● Objectif de l'exercice: Mettez toutes les lignes ci-dessous sous la forme d'une liste JSON de chaînes de caractères, avec une chaîne par ligne et sans les lignes vides.

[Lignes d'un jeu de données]
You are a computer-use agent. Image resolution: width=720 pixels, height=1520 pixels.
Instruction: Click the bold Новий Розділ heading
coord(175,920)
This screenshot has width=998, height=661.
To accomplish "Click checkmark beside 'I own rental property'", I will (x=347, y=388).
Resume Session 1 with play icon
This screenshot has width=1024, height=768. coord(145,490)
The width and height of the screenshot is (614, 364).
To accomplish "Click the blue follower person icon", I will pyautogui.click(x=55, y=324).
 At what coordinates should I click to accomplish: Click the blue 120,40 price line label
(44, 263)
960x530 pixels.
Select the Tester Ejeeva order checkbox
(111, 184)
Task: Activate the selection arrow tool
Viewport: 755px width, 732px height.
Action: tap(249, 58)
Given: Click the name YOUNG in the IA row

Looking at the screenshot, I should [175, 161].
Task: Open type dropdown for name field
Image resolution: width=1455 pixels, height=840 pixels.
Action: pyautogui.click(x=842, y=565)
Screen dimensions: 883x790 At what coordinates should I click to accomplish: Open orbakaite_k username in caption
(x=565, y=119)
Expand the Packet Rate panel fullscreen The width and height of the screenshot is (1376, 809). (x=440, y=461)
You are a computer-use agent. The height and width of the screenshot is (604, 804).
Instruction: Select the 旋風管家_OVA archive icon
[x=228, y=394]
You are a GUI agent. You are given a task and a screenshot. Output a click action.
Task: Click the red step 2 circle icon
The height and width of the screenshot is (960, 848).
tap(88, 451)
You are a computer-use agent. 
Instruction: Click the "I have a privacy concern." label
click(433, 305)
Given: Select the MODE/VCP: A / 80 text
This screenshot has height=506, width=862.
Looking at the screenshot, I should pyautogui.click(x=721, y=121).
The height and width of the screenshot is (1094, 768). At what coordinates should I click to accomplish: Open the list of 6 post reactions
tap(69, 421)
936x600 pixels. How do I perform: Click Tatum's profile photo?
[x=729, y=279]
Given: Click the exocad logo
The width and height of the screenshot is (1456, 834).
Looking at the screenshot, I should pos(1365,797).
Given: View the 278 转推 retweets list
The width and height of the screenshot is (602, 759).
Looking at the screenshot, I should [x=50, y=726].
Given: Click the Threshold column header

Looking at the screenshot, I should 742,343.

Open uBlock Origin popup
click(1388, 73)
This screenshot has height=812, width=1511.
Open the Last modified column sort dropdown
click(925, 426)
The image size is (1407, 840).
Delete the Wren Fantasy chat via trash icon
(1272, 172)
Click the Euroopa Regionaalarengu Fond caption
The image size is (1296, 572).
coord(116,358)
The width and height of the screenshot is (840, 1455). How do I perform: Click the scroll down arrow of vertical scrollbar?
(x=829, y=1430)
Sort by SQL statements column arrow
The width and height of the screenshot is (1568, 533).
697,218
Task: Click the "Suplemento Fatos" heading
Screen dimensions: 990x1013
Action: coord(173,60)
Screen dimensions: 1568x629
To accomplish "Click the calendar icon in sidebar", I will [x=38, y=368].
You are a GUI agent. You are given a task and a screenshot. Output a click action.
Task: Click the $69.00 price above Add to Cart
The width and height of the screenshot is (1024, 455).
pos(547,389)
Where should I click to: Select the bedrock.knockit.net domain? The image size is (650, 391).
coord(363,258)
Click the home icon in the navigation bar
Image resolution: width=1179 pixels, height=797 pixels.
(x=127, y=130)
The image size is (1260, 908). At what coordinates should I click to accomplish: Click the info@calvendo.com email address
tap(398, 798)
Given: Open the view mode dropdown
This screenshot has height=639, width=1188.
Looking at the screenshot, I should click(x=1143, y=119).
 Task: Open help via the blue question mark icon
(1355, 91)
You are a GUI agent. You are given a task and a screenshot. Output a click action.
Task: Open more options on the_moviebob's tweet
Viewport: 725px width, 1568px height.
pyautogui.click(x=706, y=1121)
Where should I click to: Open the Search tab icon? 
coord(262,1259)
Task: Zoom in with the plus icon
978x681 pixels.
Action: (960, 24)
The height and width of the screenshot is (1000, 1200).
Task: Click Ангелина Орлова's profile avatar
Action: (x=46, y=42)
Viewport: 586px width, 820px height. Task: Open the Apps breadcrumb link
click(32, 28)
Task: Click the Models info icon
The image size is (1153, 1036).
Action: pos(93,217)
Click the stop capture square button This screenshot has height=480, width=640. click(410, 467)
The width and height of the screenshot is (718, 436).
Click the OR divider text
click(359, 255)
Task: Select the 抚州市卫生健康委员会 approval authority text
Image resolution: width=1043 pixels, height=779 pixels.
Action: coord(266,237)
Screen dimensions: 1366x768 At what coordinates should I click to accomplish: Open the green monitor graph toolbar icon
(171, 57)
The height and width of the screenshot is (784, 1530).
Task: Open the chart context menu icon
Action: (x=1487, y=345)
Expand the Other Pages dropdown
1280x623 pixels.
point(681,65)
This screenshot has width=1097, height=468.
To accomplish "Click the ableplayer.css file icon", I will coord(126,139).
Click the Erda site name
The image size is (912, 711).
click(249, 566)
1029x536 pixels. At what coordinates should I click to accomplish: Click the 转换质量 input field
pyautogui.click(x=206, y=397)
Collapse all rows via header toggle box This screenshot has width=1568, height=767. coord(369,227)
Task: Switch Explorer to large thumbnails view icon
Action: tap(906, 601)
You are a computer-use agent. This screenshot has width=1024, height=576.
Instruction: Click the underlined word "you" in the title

● Tâche réalisée:
[
  "You are a computer-use agent. Image resolution: width=720 pixels, height=1520 pixels.",
  "Instruction: Click the bold Новий Розділ heading",
  "coord(175,920)",
  "This screenshot has width=998, height=661.",
  "To accomplish \"Click checkmark beside 'I own rental property'\", I will (x=347, y=388).",
  "Resume Session 1 with play icon",
  "This screenshot has width=1024, height=768. coord(145,490)",
  "The width and height of the screenshot is (614, 364).",
  "To accomplish \"Click the blue follower person icon\", I will pyautogui.click(x=55, y=324).",
  " At what coordinates should I click to accomplish: Click the blue 120,40 price line label",
  "(44, 263)",
  "960x530 pixels.",
  "Select the Tester Ejeeva order checkbox",
  "(111, 184)",
  "Task: Activate the selection arrow tool",
  "Viewport: 755px width, 732px height.",
  "Action: tap(249, 58)",
  "Given: Click the name YOUNG in the IA row",
  "Looking at the screenshot, I should [175, 161].",
  "Task: Open type dropdown for name field",
  "Image resolution: width=1455 pixels, height=840 pixels.",
  "Action: pyautogui.click(x=842, y=565)",
  "Screen dimensions: 883x790 At what coordinates should I click to accomplish: Open orbakaite_k username in caption",
  "(x=565, y=119)",
  "Expand the Packet Rate panel fullscreen The width and height of the screenshot is (1376, 809). (x=440, y=461)",
  "You are a computer-use agent. The height and width of the screenshot is (604, 804).",
  "Instruction: Select the 旋風管家_OVA archive icon",
  "[x=228, y=394]",
  "You are a GUI agent. You are given a task and a screenshot. Output a click action.",
  "Task: Click the red step 2 circle icon",
  "The height and width of the screenshot is (960, 848).",
  "tap(88, 451)",
  "You are a computer-use agent. ",
  "Instruction: Click the \"I have a privacy concern.\" label",
  "click(433, 305)",
  "Given: Select the MODE/VCP: A / 80 text",
  "This screenshot has height=506, width=862.",
  "Looking at the screenshot, I should pyautogui.click(x=721, y=121).",
  "The height and width of the screenshot is (1094, 768). At what coordinates should I click to accomplish: Open the list of 6 post reactions",
  "tap(69, 421)",
  "936x600 pixels. How do I perform: Click Tatum's profile photo?",
  "[x=729, y=279]",
  "Given: Click the exocad logo",
  "The width and height of the screenshot is (1456, 834).",
  "Looking at the screenshot, I should pos(1365,797).",
  "Given: View the 278 转推 retweets list",
  "The width and height of the screenshot is (602, 759).",
  "Looking at the screenshot, I should [x=50, y=726].",
  "Given: Click the Threshold column header",
  "Looking at the screenshot, I should 742,343.",
  "Open uBlock Origin popup",
  "click(1388, 73)",
  "This screenshot has height=812, width=1511.",
  "Open the Last modified column sort dropdown",
  "click(925, 426)",
  "The image size is (1407, 840).",
  "Delete the Wren Fantasy chat via trash icon",
  "(1272, 172)",
  "Click the Euroopa Regionaalarengu Fond caption",
  "The image size is (1296, 572).",
  "coord(116,358)",
  "The width and height of the screenshot is (840, 1455). How do I perform: Click the scroll down arrow of vertical scrollbar?",
  "(x=829, y=1430)",
  "Sort by SQL statements column arrow",
  "The width and height of the screenshot is (1568, 533).",
  "697,218",
  "Task: Click the \"Suplemento Fatos\" heading",
  "Screen dimensions: 990x1013",
  "Action: coord(173,60)",
  "Screen dimensions: 1568x629",
  "To accomplish \"Click the calendar icon in sidebar\", I will [x=38, y=368].",
  "You are a GUI agent. You are given a task and a screenshot. Output a click action.",
  "Task: Click the $69.00 price above Add to Cart",
  "The width and height of the screenshot is (1024, 455).",
  "pos(547,389)",
  "Where should I click to: Select the bedrock.knockit.net domain? The image size is (650, 391).",
  "coord(363,258)",
  "Click the home icon in the navigation bar",
  "Image resolution: width=1179 pixels, height=797 pixels.",
  "(x=127, y=130)",
  "The image size is (1260, 908). At what coordinates should I click to accomplish: Click the info@calvendo.com email address",
  "tap(398, 798)",
  "Given: Open the view mode dropdown",
  "This screenshot has height=639, width=1188.",
  "Looking at the screenshot, I should click(x=1143, y=119).",
  " Task: Open help via the blue question mark icon",
  "(1355, 91)",
  "You are a GUI agent. You are given a task and a screenshot. Output a click action.",
  "Task: Open more options on the_moviebob's tweet",
  "Viewport: 725px width, 1568px height.",
  "pyautogui.click(x=706, y=1121)",
  "Where should I click to: Open the Search tab icon? ",
  "coord(262,1259)",
  "Task: Zoom in with the plus icon",
  "978x681 pixels.",
  "Action: (960, 24)",
  "The height and width of the screenshot is (1000, 1200).",
  "Task: Click Ангелина Орлова's profile avatar",
  "Action: (x=46, y=42)",
  "Viewport: 586px width, 820px height. Task: Open the Apps breadcrumb link",
  "click(32, 28)",
  "Task: Click the Models info icon",
  "The image size is (1153, 1036).",
  "Action: pos(93,217)",
  "Click the stop capture square button This screenshot has height=480, width=640. click(410, 467)",
  "The width and height of the screenshot is (718, 436).",
  "Click the OR divider text",
  "click(359, 255)",
  "Task: Select the 抚州市卫生健康委员会 approval authority text",
  "Image resolution: width=1043 pixels, height=779 pixels.",
  "Action: coord(266,237)",
  "Screen dimensions: 1366x768 At what coordinates should I click to accomplish: Open the green monitor graph toolbar icon",
  "(171, 57)",
  "The height and width of the screenshot is (784, 1530).",
  "Task: Open the chart context menu icon",
  "Action: (x=1487, y=345)",
  "Expand the Other Pages dropdown",
  "1280x623 pixels.",
  "point(681,65)",
  "This screenshot has width=1097, height=468.",
  "To accomplish \"Click the ableplayer.css file icon\", I will coord(126,139).",
  "Click the Erda site name",
  "The image size is (912, 711).",
  "click(249, 566)",
  "1029x536 pixels. At what coordinates should I click to accomplish: Click the 转换质量 input field",
  "pyautogui.click(x=206, y=397)",
  "Collapse all rows via header toggle box This screenshot has width=1568, height=767. coord(369,227)",
  "Task: Switch Explorer to large thumbnails view icon",
  "Action: tap(906, 601)",
  "You are a computer-use agent. This screenshot has width=1024, height=576.",
  "Instruction: Click the underlined word \"you\" in the title"
]